Logo na entrada do Centro Brasileiro Britânico, em Pinheiros, está uma tradução fotográfica das pinturas de Bacon. Edouard Fraipont mostra uma série de imagens de um casal que se contorce na cama. Analógicas, resultado de exposições de até 15 minutos, são fotografias com peso de quadro. Texturas e detalhes sob luz controlada, soturna, parecem galgar a densidade da tinta.
"Ele construía a pintura dele e criava acidentes, acasos dentro do quadro", descreve Fraipont. "Também criei acidentes com o corpo dessa construção."
Tanto em Bacon quanto nessa releitura de Fraipont, é um erotismo sujo que está em jogo. Não é o erótico do sexo, mas de Eros, pulsão de vida que se debate aqui num amálgama de pele agitada, flagelo amoroso. "É um pouco histérico, nervoso", resume Fraipont. "Não é um erotismo atraente."
Nos retratos, rostos distorcidos, com olhos e bocas que se confundem, Fraipont retoma aspectos cubistas e expressionistas do trabalho de Bacon.
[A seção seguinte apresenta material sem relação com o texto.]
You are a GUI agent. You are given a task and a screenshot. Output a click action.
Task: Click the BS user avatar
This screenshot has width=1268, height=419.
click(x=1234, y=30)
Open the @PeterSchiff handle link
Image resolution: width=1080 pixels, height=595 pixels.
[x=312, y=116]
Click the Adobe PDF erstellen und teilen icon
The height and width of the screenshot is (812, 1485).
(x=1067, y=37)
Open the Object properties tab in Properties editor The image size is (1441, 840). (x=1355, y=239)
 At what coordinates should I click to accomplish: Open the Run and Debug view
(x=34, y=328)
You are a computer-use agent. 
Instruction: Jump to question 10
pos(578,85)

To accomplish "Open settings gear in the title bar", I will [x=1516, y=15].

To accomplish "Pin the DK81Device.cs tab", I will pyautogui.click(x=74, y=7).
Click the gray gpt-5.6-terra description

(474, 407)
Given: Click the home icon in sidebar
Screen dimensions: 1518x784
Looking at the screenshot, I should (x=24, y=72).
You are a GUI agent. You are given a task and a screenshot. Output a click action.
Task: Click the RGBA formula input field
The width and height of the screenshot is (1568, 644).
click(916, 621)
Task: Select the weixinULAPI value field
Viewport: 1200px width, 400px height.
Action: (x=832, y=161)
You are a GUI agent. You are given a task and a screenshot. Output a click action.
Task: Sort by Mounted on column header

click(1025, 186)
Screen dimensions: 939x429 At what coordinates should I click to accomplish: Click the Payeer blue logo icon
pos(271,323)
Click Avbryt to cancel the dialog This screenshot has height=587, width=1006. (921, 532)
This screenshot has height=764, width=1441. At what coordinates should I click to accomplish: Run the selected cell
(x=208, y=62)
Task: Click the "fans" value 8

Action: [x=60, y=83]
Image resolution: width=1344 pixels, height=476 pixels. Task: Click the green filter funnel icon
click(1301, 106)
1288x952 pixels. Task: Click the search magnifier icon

Foi, aliás, um retrato do pintor, em pé diante de duas carcaças de porco penduradas do teto, que levou à construção da coreografia "Um Porco Sentado", maior destaque de dança desta edição do festival.
Roberto Alencar e Renata Aspesi traduzem a imagem de John Deakin em que a carne suína parece ser asas nas costas de Bacon, numa coreografia sem narrativa nem trilha sonora. "Toda sensação é nova, causa estranheza", diz Laerte Mello. "É quase uma instalação."
E se a dança se apropria das artes visuais, o artista Carlos Nunes usa a música dos Beatles para fazer dançar um conjunto de balões numa caixa de acrílico. São pontos coloridos que flutuam sobre ondas sonoras do disco "Yellow Submarine", desenho clássico que terá um remake feito pela Disney.
Trocando de álbum, a animação "Tempestade", toda feita com massinha de modelar, estrutura sua narrativa em torno dos versos de "Eleanor Rigby".
Fora da música, obras do artista João Loureiro relembram Phillip King, Tim Scott e William Tucker, trio que revolucionou a escultura no Reino Unido nos anos 60 com cores vivas e materiais industriais.
Loureiro recria obras deles a partir de fotografias em preto e branco de uma exposição clássica em Londres. Mas o truque é mecânico: as obras, montadas sobre motores, vão se mexer para sublinhar a instabilidade entre real e reprodução.